Nope, it fails on same files and overall looks okay (I haven't checked the entire tree but...).
I have a crazy idea to parse error message from nixos-install and read all mentioned files to standard input. Will try this when get from work.
EDIT: and as a bonus, another error message:
machine# building the system configuration...
machine# error: infinite recursion encountered, at /tmp/root/nix/store/jc428ffk2irqf6nayhcqcv0rkllpzpd9-nixos-17.03.git.e19c54c/nixos/pkgs/development/libraries/libpng/default.nix:3:8
I pushed to that branch a kernel patch that I think might fix a problem in the 9p client. At least it didn't break anything for me...
You, sir, are awesome :D This has actually fixed my problem! I'm still testing on the second machine but I can't reproduce this bug on the first one anymore.
Can't reproduce on both machines now. Thank you very much!
Okay, great. I will submit a proper patch to LKML and keep this open until it hits the 4.9 stable.
If it wents through review in LKML I think we want to backport it to our kernels.
I now had problems like this on master, in the installer test in particular. It often ended called with unexpected argument and the exact error was always different.
Haven't had much response from LKML, guess time to ping again soon... https://patchwork.kernel.org/patch/9585901/ if we want to pick it to nixpkgs in the meantime.
Still no upstream response, guess time for a second ping... Anyway, applied to master for now (among with yet another pile of 9p fixes) in https://github.com/NixOS/nixpkgs/commit/ed41d50e9fe3d942cfde37e84de781c096309e5b.
Hmm, one test on 17.03 started to fail reliably with
path ‘...-nixos-system-machine-17.03pre-git’ is not valid
The Hydra logs show that this started precisely after kernel updates, including 4.9.29 -> 4.9.30, but this seems to depend on the host kernel anyway – I can't reproduce the error locally (4.9.29 ATM).
I also can't reproduce that failure with 4.11.3 kernel (different NixOS machine).
Okay, great.
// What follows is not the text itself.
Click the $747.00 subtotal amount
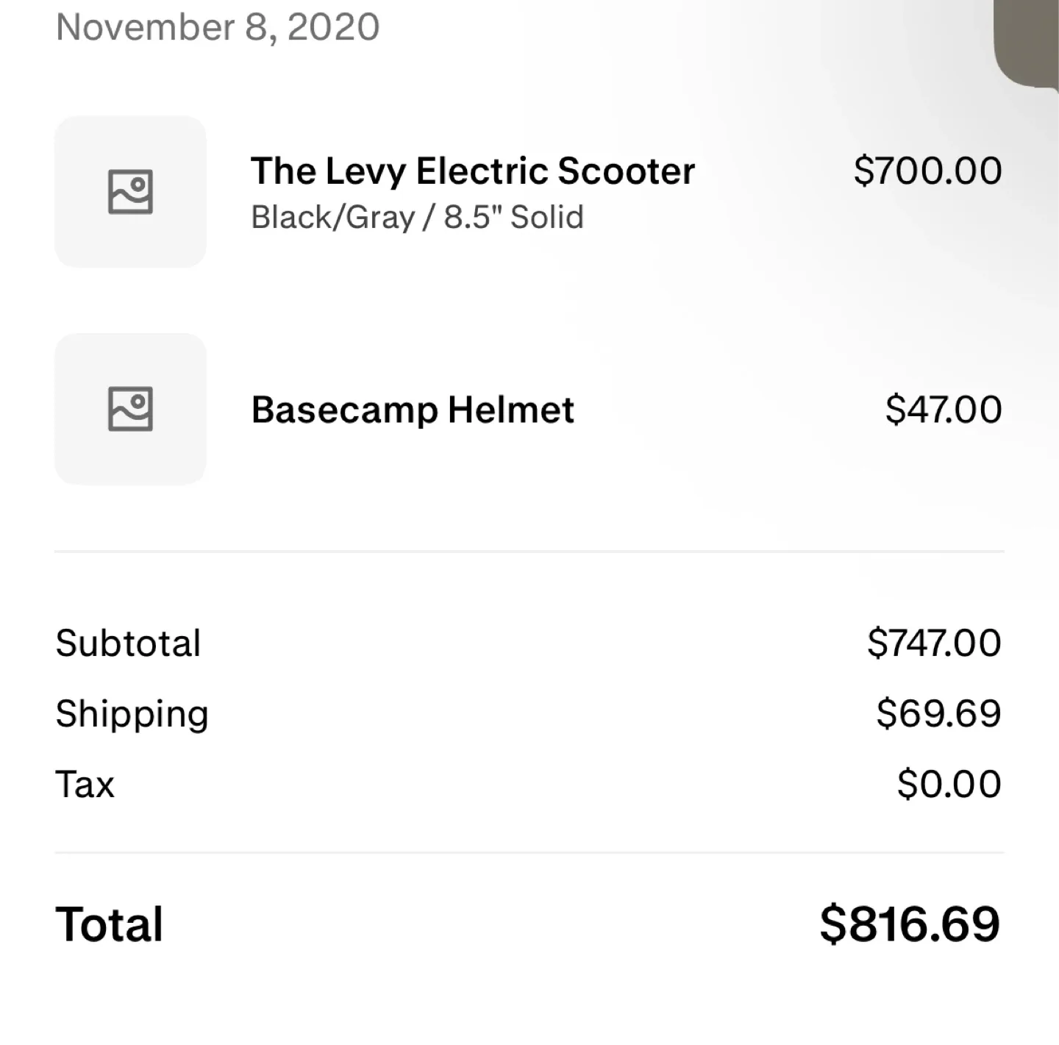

I will submit a proper patch to LKML and keep this open until it hits the 4.9 stable.
Still no upstream response, guess time for a second ping
Still not accepted by upstream?
They are in since v4.15: https://github.com/torvalds/linux/commit/d18bee424b129aa4755268feeeb1ee16cbde6afa and backported to older stables.
Hm. but we still have the patch in nixpkgs and its application does not fail
Only for linux_mptcp_93 and linux_samus_4_12.